▶ _Text block_
Elmeri is a program to correct errors in raw optical map data (Rmaps).
L. Salmela, K. Mukherjee, S.J. Puglisi, M.D. Muggli, and C. Boucher: Fast and accurate correction of optical mapping data with spaced seeds
Elmeri has been tested on systems running Linux on a X86_64 architecture. Elmeri requires that the boost library is available.
Copy the repository to your own machine and run make in the src directory.
elmeri [parameters]
Required parameters: | |
---|---|
-i input_file | Input file of Rmaps to be corrected |
-o output_file | Output file for corrected Rmaps |
Optional parameters: | |
---|---|
-l el | Size of (el,k)-mers in kbp (default: 80) |
-k k | Minimum size of (el,k)-mers in number of fragments (default: 5) |
-s spacing_pattern | Spacing pattern for spaced seeds.(default: 11111111110001110110010010011101001110001010010100001010011000010111100000001100) |
-c coverage | Maximum number of Rmaps in an alignment. If set to > 64, will be reset to 64. (default: 64) |
-t similarity threshold | Threshold for merging similar (el,k)-mers in the index. (default: 10) |
The default parameters work well on small to medium sized genomes when the coverage of the Rmaps is high. For a large genome such as the human genome, setting k to a higher value (e.g. 6) to ensure that (el,k)-mers are unique in the genome often gives better results. The coverage parameter should be set to reflect the coverage of the Rmap data.
The input Rmaps should be in the following format. Each Rmap takes three lines in the file. First line gives the name of the Rmap. The second line has two columns for the enzyme and the rest of the columns give the fragment sizes. The third line is empty.
If you have data in the bnx format, the bnx2valouev.py script in the eval folder can be used to convert the data into the correct format:
python bnx2valouev.py input.bnx > input.valouev
An example data set is given in the ecoli-sample folder. This data set is already in the correct format for elmeri. To correct the Rmaps run elmeri as follows:
elmeri -i ecoli-sample/ecoli-2000.valouev -o ecoli-sample/ecoli-2000-corrected.valouev
The elmeri-index binary can be used to output pairs of Rmaps that share (el,k)-mers:
elmeri-index input_Rmaps el output_file spacing_pattern count_threshold merge_similarity_threshold
Parameters: | |
---|---|
input_Rmaps | Input file of Rmaps to be indexed |
el | Size of (el,k)-mers in kbp |
output_file | Output file for pairs of related Rmaps |
spacing_pattern | Spacing pattern for spaced seeds.(e.g. 11111111110001110110010010011101001110001010010100001010011000010111100000001100) |
count_threshold | Threshold for the number of shared (el,k)-mers two Rmaps have to share to be considered related. |
merge_similarity_threshold | Threshold for merging similar (el,k)-mers in the index. |
The input Rmaps should be in the same format as for Elmeri. The output is provided in dot graph format where the nodes are the Rmaps (labeled by integers giving their order in the input file) and edges represent relatedness of the Rmaps. The weight of the edges gives the number of (el,k)-mers the Rmaps share.
17-10-2019: Fixed a bug in merging similar (l,k)-mers. Default merge similarity threshold is now 10 to get similar performance as earlier with default values.

▶ _Records provided_
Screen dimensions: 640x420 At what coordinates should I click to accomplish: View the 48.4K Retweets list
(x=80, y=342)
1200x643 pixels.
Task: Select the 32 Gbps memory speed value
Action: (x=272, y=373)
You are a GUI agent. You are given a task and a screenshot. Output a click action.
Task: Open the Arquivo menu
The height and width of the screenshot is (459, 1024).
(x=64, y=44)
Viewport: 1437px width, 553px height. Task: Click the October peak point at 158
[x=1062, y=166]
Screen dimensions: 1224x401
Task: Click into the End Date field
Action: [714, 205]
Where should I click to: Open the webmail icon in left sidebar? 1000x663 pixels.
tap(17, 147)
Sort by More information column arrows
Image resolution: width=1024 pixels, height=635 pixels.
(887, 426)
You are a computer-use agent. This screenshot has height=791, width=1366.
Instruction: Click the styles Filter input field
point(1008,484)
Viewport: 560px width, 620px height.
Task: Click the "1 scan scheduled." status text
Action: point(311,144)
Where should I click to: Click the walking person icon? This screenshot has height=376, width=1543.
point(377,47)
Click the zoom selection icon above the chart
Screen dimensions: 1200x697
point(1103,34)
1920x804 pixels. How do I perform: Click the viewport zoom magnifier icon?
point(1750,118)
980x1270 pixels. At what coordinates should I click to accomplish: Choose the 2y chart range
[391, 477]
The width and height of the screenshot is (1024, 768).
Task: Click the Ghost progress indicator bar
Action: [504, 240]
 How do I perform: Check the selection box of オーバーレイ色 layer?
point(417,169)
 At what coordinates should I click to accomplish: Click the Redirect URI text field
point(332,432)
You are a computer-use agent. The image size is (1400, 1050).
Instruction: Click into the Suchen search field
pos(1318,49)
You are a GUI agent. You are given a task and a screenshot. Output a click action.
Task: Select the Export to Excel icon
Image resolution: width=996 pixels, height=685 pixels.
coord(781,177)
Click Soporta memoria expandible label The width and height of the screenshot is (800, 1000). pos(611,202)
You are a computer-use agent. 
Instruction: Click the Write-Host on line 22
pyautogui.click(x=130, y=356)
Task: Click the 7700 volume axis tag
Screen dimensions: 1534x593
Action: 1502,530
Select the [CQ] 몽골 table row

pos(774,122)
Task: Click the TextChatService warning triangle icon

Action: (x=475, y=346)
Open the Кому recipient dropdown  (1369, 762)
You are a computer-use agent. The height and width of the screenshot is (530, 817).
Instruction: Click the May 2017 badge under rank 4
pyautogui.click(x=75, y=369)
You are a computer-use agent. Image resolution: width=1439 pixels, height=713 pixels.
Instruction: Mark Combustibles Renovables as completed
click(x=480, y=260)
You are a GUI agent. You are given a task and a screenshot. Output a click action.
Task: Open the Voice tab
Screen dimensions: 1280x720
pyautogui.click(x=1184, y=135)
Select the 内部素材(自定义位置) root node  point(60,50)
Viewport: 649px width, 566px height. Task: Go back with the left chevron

▶ _Required actions_
(A) Summarize the Elmeri documentation in two sentences.
(B) According to the Elmeri documentation, what value of k often gives better results for a large genome such as the human genome?
(C) List every optional parameter of elmeri given in the Elmeri documentation, with what each one sets.

▶ _Task-by-task solutions_
(A) Elmeri is a program that corrects errors in raw optical map data (Rmaps), run with a required input and output file plus optional settings for (el,k)-mer size, minimum fragment count, spacing pattern, coverage and similarity threshold. A separate elmeri-index binary outputs pairs of Rmaps that share (el,k)-mers as a dot graph, with edge weights giving the number of shared (el,k)-mers.

(B) A higher value such as 6.

(C)
- -l el: size of (el,k)-mers in kbp (default: 80)
- -k k: minimum size of (el,k)-mers in number of fragments (default: 5)
- -s spacing_pattern: spacing pattern for spaced seeds
- -c coverage: maximum number of Rmaps in an alignment (default: 64)
- -t similarity threshold: threshold for merging similar (el,k)-mers in the index (default: 10)